「うん。やっぱり茜は笑顔が似合うね。」

微笑む貴方の笑顔は私が今までに見た全ての人達の笑顔の百倍は輝いてみえた。
そして何故だか、身体中の血が沸騰したように熱くなって、心臓が暴れだして、何だかよくわかんないけどとりあえず今の真っ赤な顔をした自分は見られちゃダメだと直感した。

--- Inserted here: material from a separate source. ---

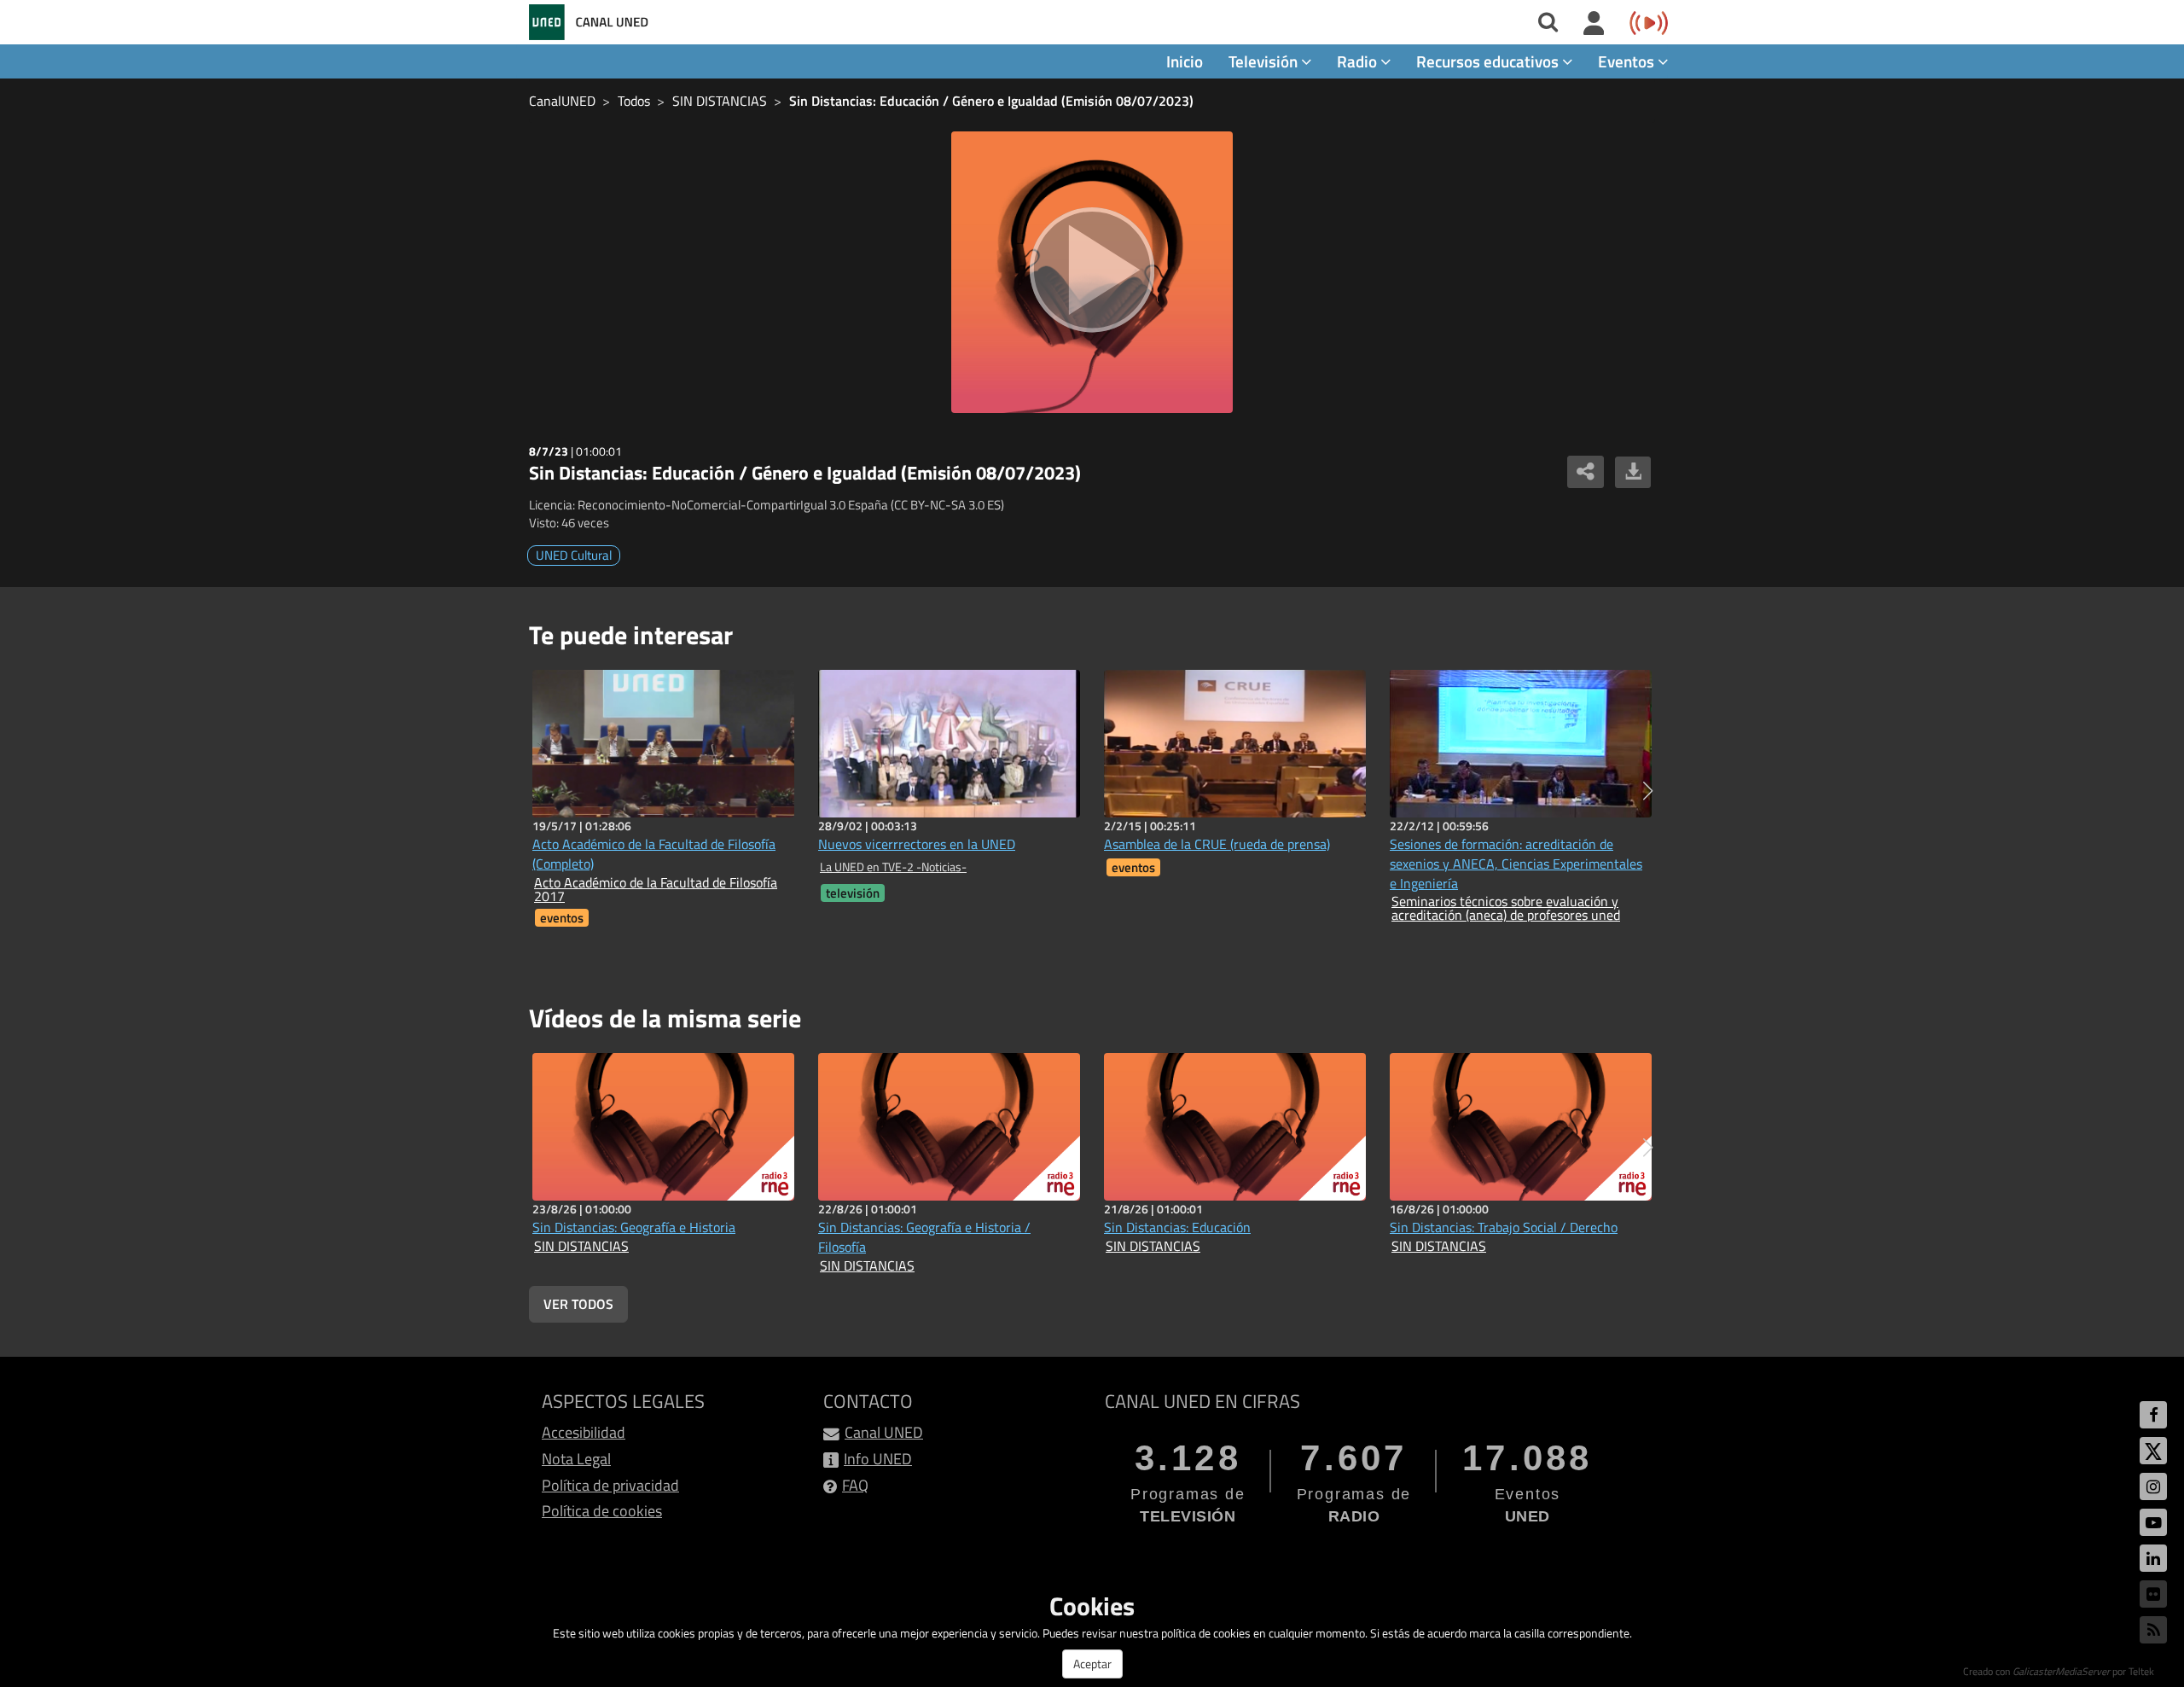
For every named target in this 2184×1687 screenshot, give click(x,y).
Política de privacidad (610, 1485)
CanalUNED (562, 100)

「あ、ぇっと、私家こっちだから。ここまでありがとう」

私は慌て歩き出した。

「あ、そうなの?
じゃあ、お休みだね。」

「ええ。ありがとう。」

一度軽く会釈して、走り出そうとした体は、彼に捕まれた左手によって無理矢理ストップをかけられた。

「ちょっと待って。茜、傘持ってないでしょ。
はい、これ。」

私はキョトンとして、差し出された藍色の傘をみる。それは凄く綺麗でよくみるとすごく高級そうな品だった。

「こ、こんな高そうなもの貰えないわ。
それに、私は傘はささないもの。」

「そうだろうと思ったからあげるんだよ。
今日はよかったけど、寒い中濡れてると風邪ひくよ。」

「私風邪なんてひかないわ。」

「そういう問題じゃないだろ。ほら。今だって手こんなに冷たいし。」

そういって掴まれた手は本当に冷たくなっていたみたいで、彼の手がとても温かくて気持ち良かった。

「じゃあ、これちゃんとさすんだよ。
またね。」

彼は握っていた手をスルリと抜くと、そこに傘を差し込み、クルリと反対を向いて歩きだした。
それは本当に早業で、私は声を出すことも出来ずに、ただポカンと突っ立っていた。